-- Data provided start --

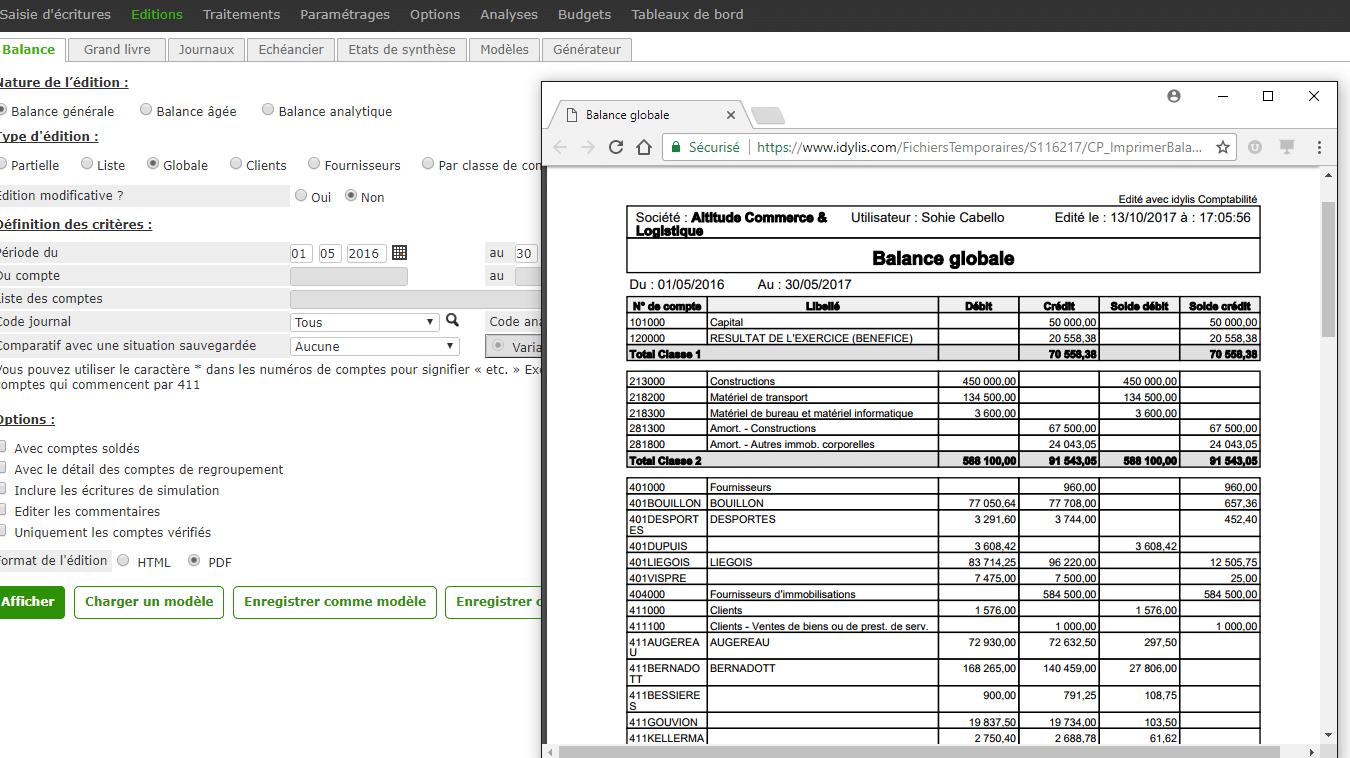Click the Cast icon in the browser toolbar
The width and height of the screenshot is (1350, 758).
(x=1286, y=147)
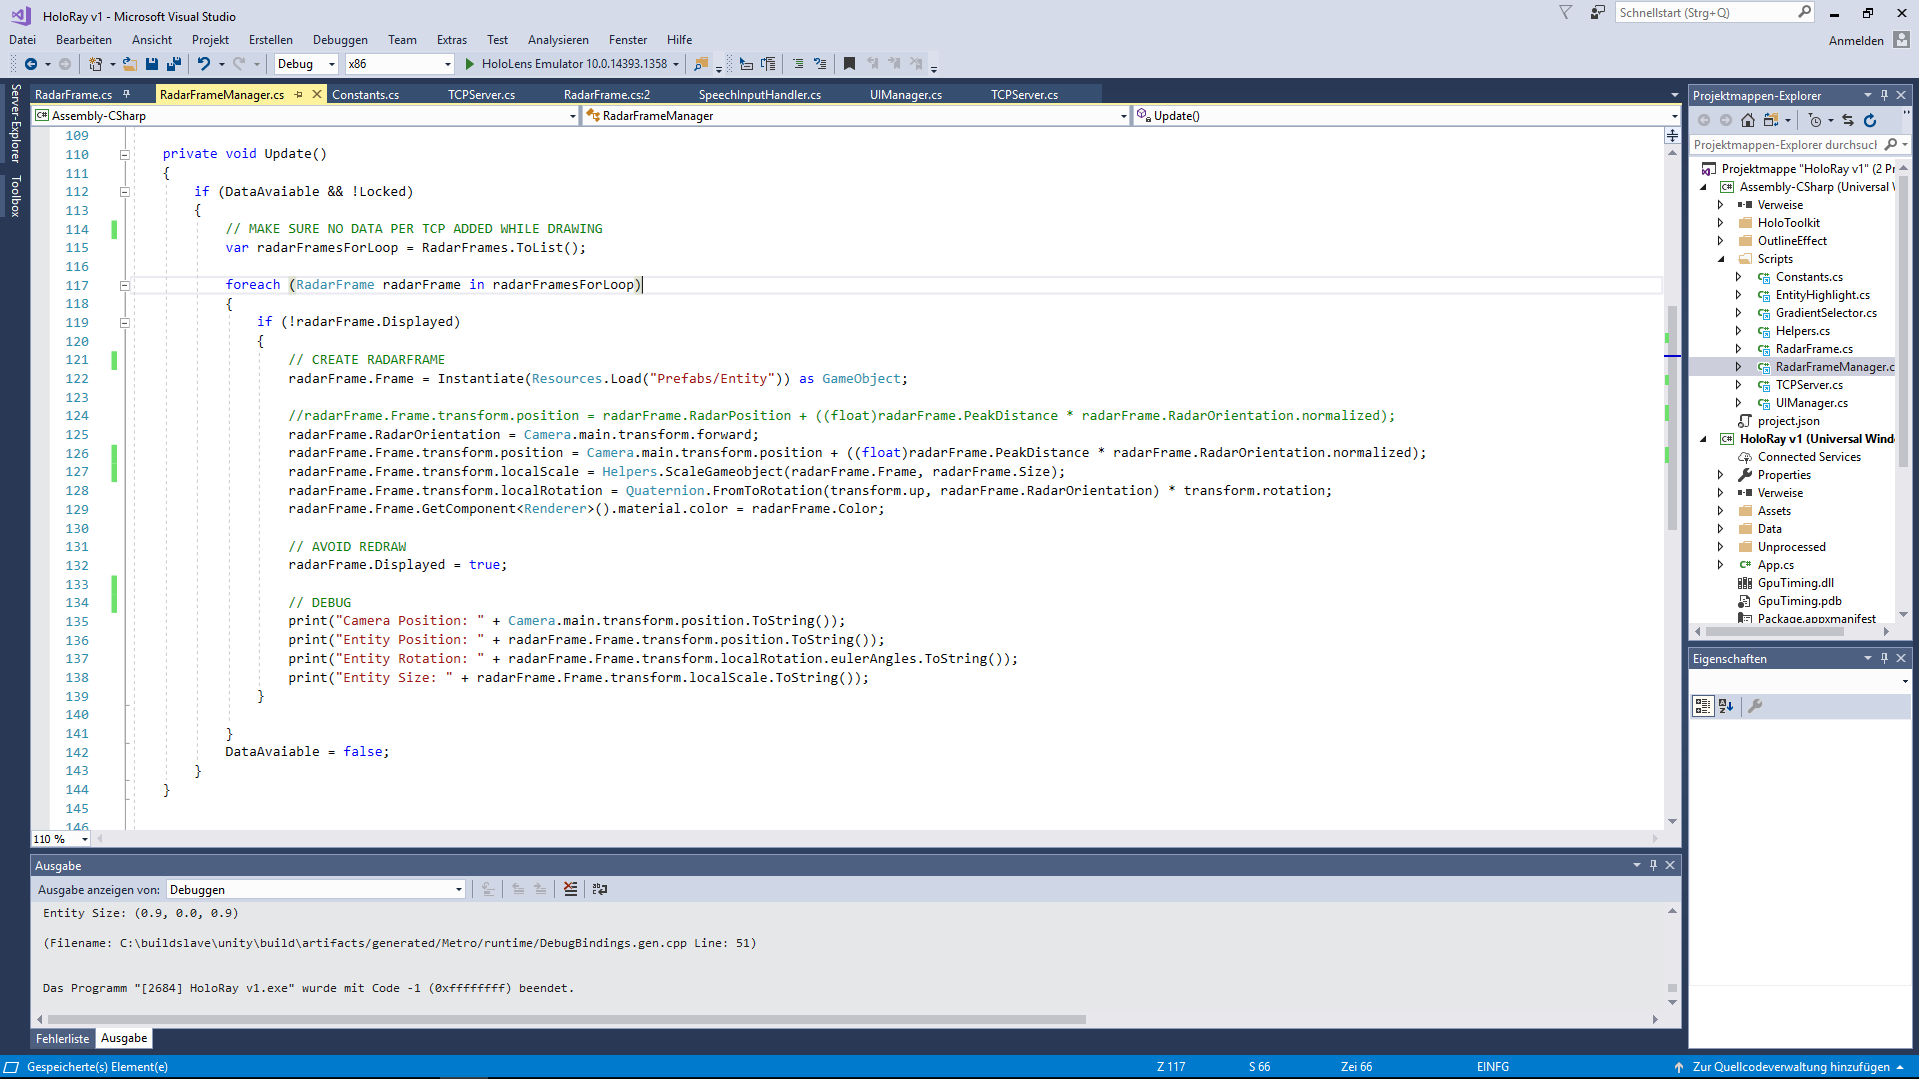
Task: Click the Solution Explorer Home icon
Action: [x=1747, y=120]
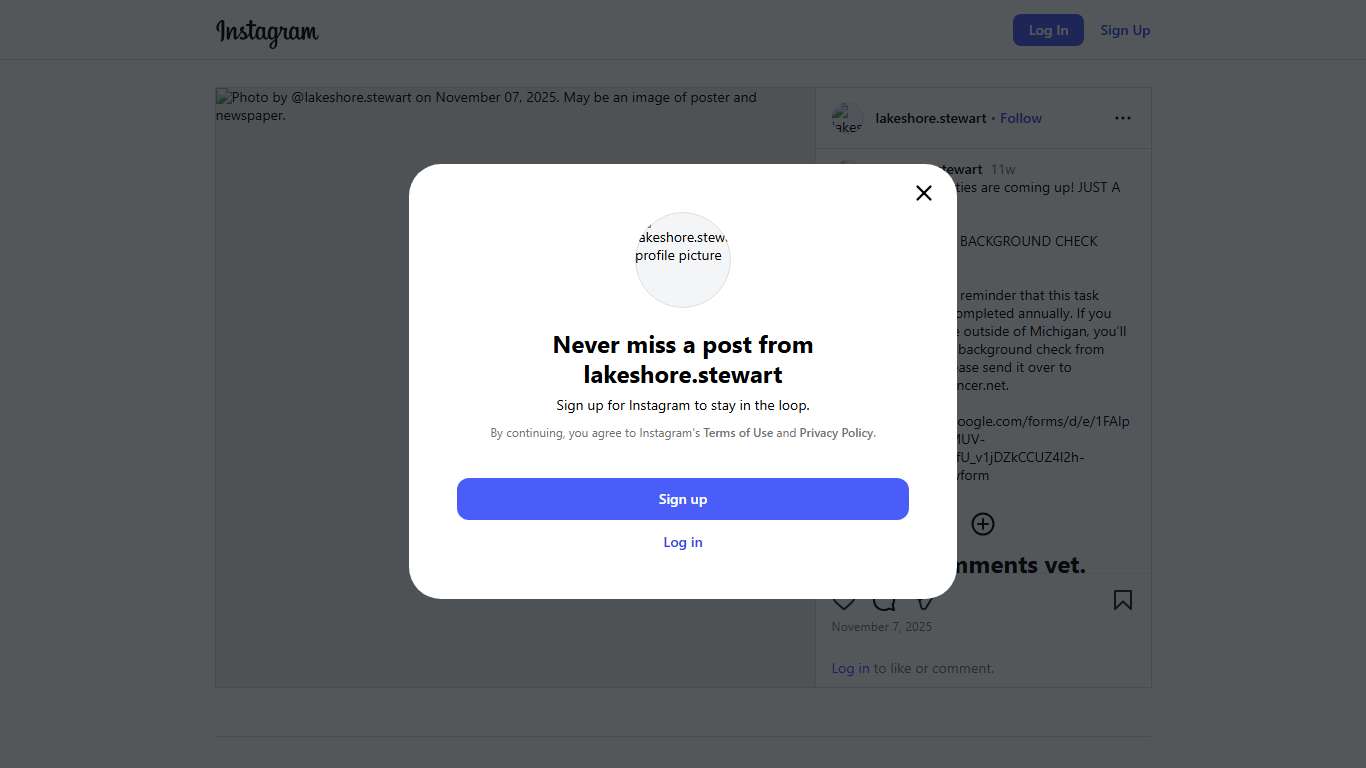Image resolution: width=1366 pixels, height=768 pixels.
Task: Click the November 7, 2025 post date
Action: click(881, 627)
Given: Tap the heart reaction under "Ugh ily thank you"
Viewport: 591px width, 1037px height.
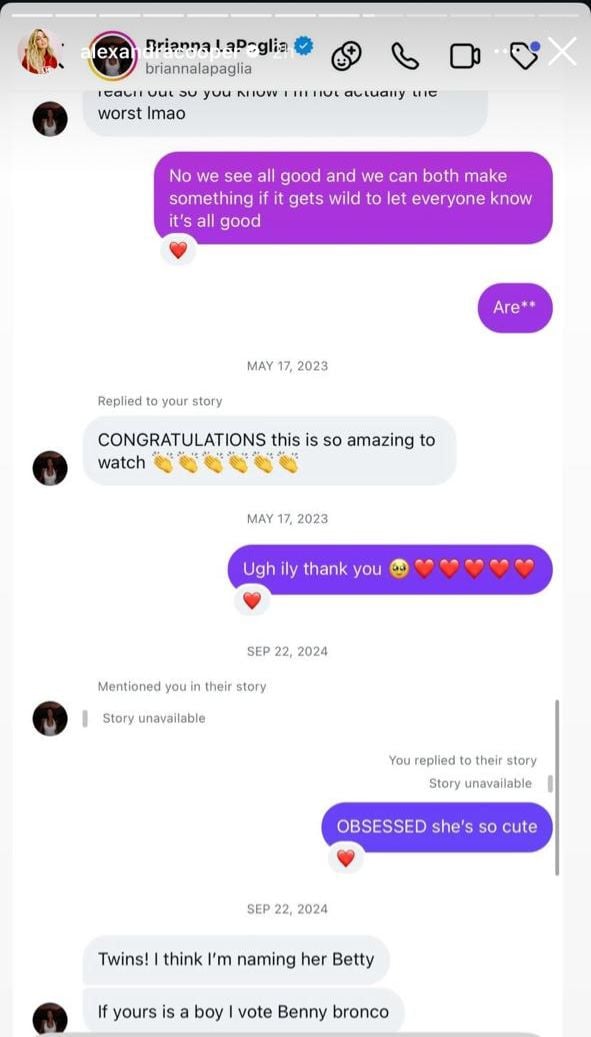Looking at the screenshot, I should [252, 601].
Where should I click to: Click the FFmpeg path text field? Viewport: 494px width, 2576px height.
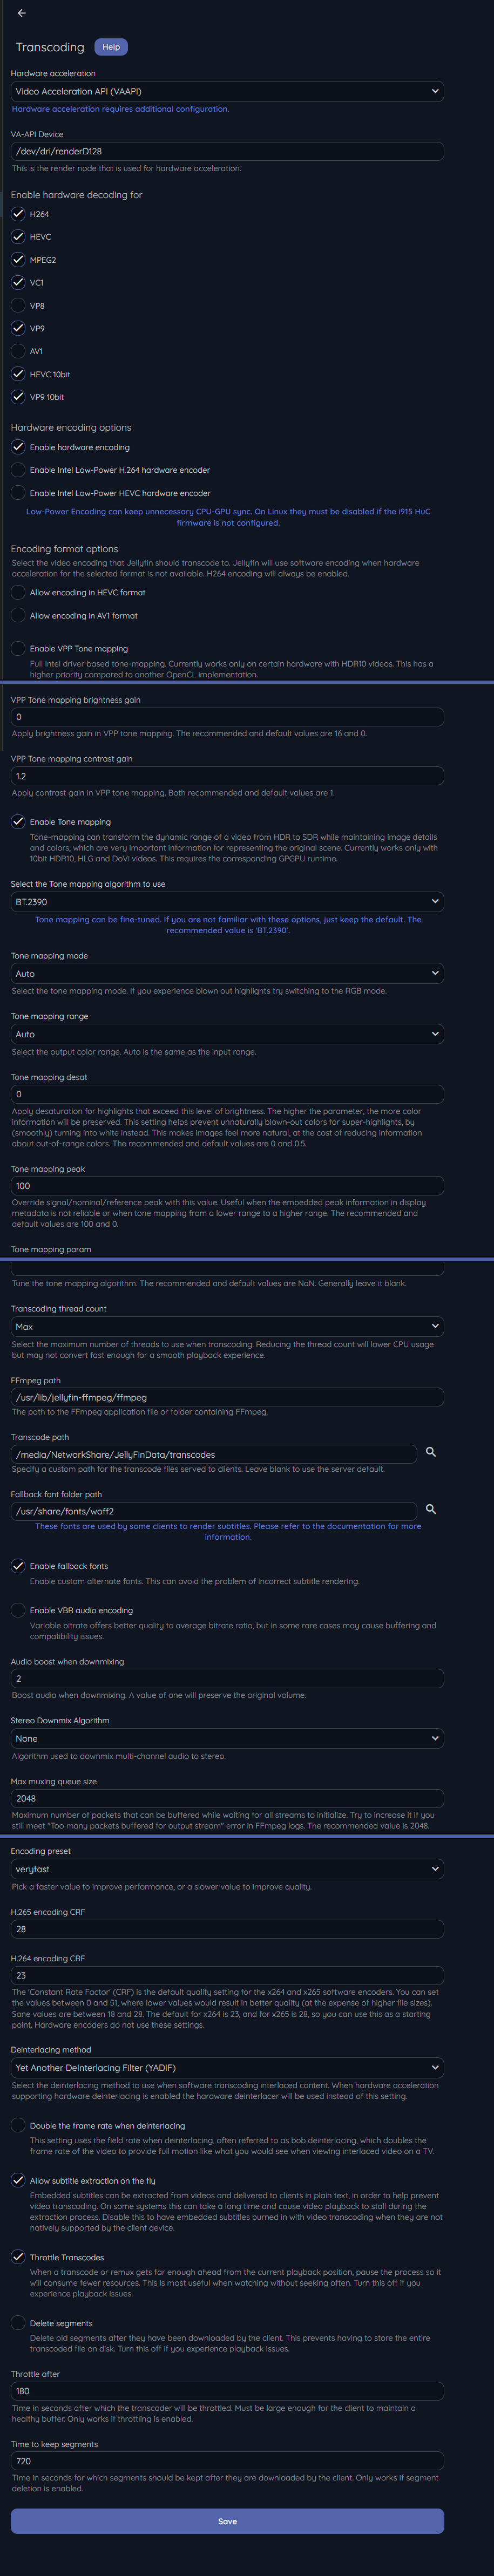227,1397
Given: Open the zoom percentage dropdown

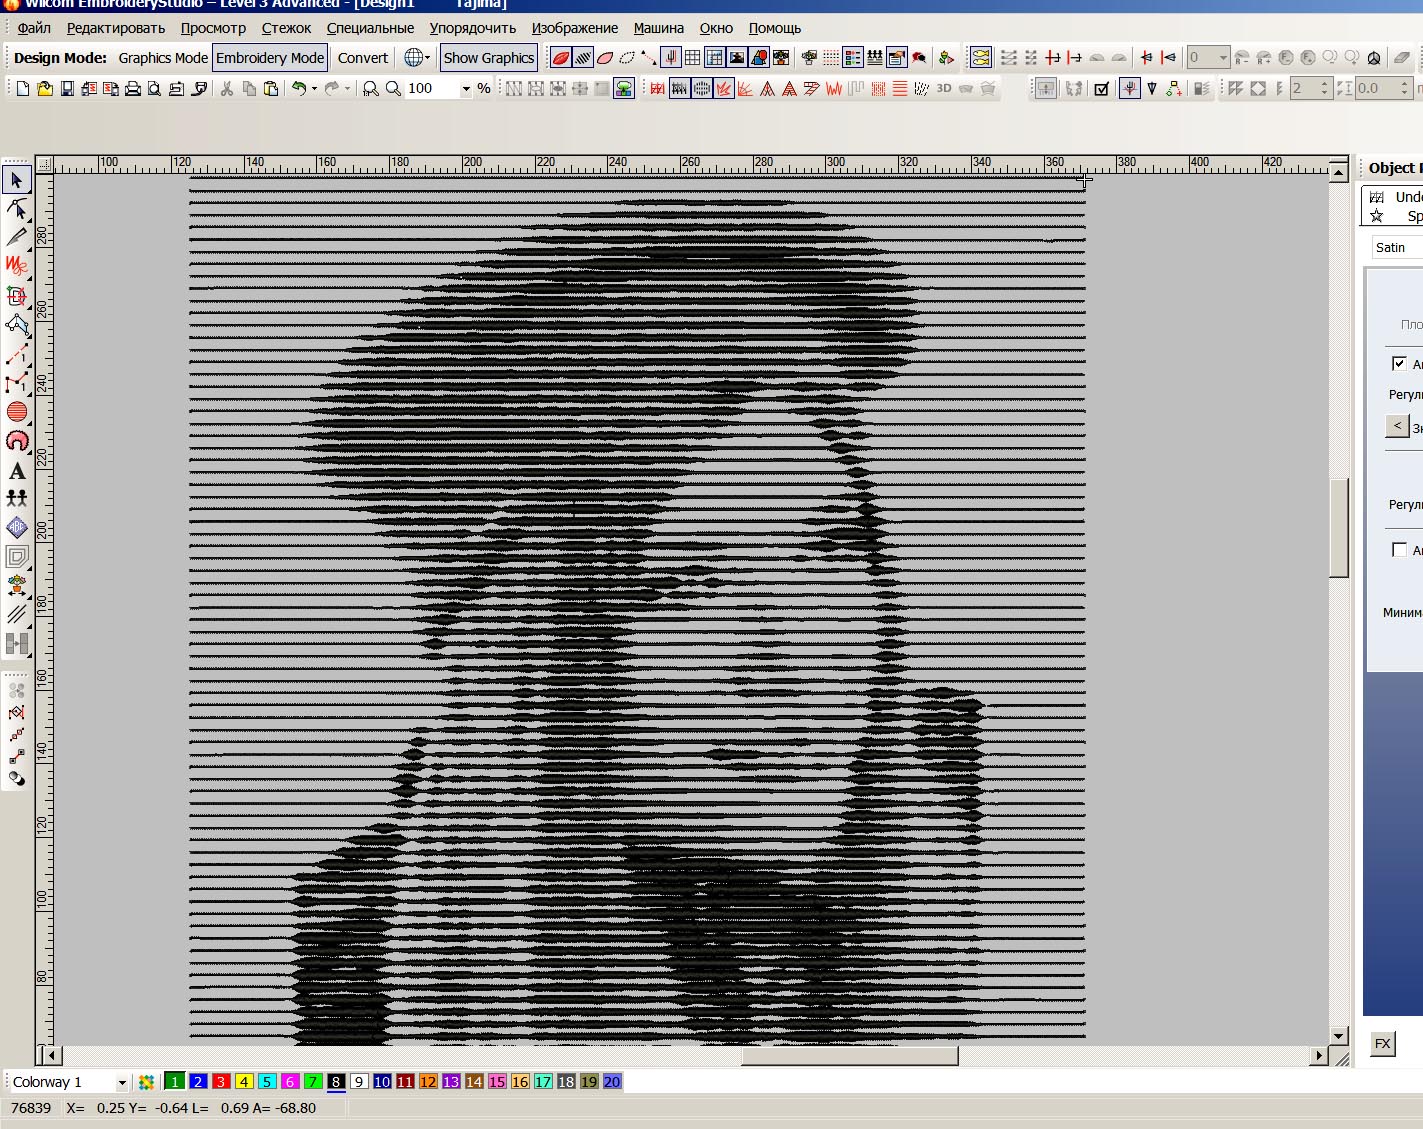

-- Data provided end --

Work to do:
Reproduce all of the material above word for word, leaving out the pictures.

In response:
Click the Cast icon in the browser toolbar
The width and height of the screenshot is (1350, 758).
(x=1286, y=147)
Task: Click the Solution Explorer Home icon
Action: [x=1747, y=120]
Image resolution: width=1366 pixels, height=768 pixels.
Task: Click the November 7, 2025 post date
Action: click(881, 627)
Given: Tap the heart reaction under "Ugh ily thank you"
Viewport: 591px width, 1037px height.
Looking at the screenshot, I should [252, 601].
Where should I click to: Click the FFmpeg path text field? Viewport: 494px width, 2576px height.
227,1397
Given: Open the zoom percentage dropdown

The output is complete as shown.